> _Exercise brief_: Please read the records below and return each line holding the string "Expand".

Stored data entries:
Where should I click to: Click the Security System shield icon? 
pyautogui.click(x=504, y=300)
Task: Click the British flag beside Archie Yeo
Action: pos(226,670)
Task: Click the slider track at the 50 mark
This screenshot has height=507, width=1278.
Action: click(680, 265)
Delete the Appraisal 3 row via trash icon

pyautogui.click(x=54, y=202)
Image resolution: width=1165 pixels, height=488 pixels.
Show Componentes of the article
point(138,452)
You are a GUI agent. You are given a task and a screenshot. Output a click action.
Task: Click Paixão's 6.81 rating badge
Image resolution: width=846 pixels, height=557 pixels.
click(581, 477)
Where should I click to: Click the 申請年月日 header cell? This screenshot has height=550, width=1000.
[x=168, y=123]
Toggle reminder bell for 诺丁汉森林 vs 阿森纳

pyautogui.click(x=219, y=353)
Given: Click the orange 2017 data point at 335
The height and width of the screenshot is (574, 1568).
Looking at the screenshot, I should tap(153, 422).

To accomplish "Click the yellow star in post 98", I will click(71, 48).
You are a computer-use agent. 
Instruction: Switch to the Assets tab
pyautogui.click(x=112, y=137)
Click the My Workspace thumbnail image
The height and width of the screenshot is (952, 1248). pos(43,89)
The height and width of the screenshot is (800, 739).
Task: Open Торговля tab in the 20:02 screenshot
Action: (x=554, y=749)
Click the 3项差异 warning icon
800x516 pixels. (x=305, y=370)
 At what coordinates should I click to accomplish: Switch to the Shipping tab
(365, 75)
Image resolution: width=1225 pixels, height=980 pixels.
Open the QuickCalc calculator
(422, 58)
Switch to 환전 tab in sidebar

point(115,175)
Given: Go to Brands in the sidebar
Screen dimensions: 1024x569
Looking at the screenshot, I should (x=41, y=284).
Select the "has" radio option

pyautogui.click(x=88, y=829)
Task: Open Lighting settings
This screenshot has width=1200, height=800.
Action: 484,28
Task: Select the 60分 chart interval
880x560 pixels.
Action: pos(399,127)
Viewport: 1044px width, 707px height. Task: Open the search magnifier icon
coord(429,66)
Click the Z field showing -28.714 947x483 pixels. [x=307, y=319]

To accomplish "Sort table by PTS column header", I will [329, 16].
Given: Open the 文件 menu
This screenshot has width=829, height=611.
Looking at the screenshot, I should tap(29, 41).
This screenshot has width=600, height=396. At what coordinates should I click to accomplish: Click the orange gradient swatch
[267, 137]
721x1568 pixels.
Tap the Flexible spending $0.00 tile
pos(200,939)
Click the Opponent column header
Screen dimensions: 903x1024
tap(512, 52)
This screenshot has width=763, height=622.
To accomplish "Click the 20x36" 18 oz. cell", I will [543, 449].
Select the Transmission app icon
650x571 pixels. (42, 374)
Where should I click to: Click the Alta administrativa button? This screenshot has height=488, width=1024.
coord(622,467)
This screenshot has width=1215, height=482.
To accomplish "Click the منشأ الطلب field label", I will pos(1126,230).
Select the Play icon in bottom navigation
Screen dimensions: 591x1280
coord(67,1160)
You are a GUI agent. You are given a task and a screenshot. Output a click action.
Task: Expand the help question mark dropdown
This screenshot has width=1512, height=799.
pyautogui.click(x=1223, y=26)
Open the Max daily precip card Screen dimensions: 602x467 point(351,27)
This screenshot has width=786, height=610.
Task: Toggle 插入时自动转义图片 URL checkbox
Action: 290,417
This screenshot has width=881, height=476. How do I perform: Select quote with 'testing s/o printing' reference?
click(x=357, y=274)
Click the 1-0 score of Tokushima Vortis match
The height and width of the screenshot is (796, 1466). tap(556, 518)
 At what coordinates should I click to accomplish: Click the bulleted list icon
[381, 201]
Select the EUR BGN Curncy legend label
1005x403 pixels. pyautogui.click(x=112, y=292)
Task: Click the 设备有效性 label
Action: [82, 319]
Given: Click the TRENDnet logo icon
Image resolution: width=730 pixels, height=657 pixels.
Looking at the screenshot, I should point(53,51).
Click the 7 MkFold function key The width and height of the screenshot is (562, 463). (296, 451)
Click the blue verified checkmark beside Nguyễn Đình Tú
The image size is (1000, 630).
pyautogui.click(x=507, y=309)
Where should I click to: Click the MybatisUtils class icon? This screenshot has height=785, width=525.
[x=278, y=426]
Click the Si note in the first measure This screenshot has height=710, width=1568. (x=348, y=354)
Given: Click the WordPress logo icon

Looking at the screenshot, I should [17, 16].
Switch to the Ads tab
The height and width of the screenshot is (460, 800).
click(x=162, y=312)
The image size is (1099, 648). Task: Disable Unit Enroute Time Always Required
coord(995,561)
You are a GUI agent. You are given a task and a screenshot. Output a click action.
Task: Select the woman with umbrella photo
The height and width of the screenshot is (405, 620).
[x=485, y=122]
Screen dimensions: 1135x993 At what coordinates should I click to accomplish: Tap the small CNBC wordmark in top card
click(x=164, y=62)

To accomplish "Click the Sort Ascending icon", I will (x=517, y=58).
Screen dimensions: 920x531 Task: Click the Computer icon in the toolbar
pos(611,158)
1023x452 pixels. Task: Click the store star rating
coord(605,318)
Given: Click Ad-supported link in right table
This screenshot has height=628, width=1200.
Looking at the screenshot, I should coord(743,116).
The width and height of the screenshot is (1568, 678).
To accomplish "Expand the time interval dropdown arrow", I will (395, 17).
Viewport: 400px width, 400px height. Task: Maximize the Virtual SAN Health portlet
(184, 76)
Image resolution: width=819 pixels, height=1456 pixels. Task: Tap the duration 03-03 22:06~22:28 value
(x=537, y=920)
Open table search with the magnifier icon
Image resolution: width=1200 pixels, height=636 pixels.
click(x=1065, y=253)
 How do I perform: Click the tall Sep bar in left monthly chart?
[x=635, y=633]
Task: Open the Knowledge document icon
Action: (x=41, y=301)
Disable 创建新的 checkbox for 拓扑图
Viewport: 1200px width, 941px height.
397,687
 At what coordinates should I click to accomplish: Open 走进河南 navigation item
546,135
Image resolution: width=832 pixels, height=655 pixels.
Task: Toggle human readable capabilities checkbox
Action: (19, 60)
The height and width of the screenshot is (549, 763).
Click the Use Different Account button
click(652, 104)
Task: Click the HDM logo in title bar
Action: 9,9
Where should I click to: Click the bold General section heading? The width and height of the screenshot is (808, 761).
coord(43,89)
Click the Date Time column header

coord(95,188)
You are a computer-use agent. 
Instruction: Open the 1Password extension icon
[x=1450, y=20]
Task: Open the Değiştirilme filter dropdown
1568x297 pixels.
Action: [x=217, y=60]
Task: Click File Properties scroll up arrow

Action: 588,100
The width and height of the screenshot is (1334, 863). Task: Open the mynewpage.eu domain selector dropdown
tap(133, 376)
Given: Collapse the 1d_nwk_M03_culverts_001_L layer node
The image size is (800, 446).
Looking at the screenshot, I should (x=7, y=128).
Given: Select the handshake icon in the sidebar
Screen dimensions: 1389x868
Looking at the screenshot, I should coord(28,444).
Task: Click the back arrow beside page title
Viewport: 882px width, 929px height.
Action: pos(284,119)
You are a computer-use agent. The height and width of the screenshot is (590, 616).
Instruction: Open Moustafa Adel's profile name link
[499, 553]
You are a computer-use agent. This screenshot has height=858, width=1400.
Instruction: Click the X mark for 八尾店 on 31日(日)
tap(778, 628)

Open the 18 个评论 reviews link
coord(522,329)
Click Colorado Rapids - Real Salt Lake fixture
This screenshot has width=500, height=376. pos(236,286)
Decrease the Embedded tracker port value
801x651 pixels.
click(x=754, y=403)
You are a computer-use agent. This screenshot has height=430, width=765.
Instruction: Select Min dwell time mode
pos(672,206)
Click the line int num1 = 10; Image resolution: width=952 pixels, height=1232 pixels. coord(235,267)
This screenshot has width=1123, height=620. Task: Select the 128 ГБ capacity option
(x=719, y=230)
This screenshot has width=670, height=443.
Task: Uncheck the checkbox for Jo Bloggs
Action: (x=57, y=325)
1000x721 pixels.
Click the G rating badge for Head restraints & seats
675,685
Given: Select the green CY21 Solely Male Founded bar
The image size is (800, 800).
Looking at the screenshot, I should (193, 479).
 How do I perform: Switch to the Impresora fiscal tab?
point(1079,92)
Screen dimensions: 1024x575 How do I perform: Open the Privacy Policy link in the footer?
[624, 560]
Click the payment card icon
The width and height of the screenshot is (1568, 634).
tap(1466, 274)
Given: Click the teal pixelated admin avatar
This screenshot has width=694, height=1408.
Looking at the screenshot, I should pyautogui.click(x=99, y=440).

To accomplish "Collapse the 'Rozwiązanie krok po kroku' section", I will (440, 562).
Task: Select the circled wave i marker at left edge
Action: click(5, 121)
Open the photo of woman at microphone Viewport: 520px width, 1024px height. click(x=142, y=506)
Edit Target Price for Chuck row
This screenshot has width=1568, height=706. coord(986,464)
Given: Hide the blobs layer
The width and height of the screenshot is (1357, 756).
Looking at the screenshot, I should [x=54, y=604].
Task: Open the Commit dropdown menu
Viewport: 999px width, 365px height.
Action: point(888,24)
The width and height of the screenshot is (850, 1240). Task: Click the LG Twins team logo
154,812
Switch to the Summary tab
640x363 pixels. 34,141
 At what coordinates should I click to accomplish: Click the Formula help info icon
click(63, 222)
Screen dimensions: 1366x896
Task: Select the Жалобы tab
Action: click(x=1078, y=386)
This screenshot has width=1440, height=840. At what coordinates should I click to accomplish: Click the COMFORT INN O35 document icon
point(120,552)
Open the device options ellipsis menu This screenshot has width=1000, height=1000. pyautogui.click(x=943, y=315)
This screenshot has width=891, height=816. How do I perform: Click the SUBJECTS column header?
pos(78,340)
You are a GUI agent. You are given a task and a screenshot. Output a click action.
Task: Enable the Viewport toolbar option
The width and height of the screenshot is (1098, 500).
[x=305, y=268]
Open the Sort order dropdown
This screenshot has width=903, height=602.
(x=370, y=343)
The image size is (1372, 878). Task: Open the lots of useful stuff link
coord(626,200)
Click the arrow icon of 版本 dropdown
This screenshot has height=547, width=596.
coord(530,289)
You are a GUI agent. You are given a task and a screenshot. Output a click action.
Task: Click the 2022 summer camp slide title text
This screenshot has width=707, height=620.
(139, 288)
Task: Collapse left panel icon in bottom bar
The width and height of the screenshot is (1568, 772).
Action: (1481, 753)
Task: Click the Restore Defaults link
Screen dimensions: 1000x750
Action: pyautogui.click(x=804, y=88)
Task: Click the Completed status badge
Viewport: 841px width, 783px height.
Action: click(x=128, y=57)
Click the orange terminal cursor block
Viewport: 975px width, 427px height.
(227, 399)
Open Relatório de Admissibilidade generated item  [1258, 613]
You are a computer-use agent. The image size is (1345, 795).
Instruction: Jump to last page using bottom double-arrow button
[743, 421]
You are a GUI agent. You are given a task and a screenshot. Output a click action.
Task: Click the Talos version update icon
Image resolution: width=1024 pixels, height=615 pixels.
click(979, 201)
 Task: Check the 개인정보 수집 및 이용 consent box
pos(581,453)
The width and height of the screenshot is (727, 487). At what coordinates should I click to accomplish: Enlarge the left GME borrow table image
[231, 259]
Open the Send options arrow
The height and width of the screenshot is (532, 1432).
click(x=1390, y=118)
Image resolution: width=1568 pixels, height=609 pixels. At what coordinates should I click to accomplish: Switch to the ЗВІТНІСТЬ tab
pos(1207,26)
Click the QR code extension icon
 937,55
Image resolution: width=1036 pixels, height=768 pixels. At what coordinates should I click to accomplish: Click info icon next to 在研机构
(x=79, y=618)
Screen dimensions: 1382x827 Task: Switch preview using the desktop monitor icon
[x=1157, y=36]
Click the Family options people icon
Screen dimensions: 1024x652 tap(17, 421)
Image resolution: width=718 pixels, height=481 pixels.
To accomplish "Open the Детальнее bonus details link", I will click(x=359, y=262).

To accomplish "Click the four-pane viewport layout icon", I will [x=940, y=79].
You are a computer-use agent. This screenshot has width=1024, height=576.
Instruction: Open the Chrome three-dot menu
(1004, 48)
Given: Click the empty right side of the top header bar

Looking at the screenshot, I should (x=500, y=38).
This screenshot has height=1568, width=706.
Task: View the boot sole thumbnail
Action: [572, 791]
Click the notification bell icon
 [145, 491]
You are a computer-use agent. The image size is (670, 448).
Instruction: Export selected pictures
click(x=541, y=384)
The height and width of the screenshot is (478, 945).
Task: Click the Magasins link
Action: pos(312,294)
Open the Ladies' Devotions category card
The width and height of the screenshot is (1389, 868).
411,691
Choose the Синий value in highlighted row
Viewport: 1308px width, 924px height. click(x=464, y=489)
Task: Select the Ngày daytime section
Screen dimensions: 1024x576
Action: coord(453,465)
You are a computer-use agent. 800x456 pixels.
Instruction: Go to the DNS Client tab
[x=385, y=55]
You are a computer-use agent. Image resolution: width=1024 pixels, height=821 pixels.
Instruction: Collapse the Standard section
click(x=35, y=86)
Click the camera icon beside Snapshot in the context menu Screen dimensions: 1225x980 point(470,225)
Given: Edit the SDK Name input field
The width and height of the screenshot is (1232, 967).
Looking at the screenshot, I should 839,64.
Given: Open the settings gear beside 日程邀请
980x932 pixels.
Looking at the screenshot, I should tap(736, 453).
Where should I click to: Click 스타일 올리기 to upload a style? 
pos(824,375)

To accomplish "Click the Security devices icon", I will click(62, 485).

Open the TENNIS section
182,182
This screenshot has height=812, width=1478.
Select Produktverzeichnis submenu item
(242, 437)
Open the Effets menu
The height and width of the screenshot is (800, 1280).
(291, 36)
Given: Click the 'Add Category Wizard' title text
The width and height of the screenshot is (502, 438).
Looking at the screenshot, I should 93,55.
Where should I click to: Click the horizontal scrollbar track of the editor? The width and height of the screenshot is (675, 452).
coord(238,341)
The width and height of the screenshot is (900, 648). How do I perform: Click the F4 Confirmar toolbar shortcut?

> _Solution for this exercise_:
Task: Expand the help question mark dropdown
To accomplish "Expand the time interval dropdown arrow", I will (395, 17).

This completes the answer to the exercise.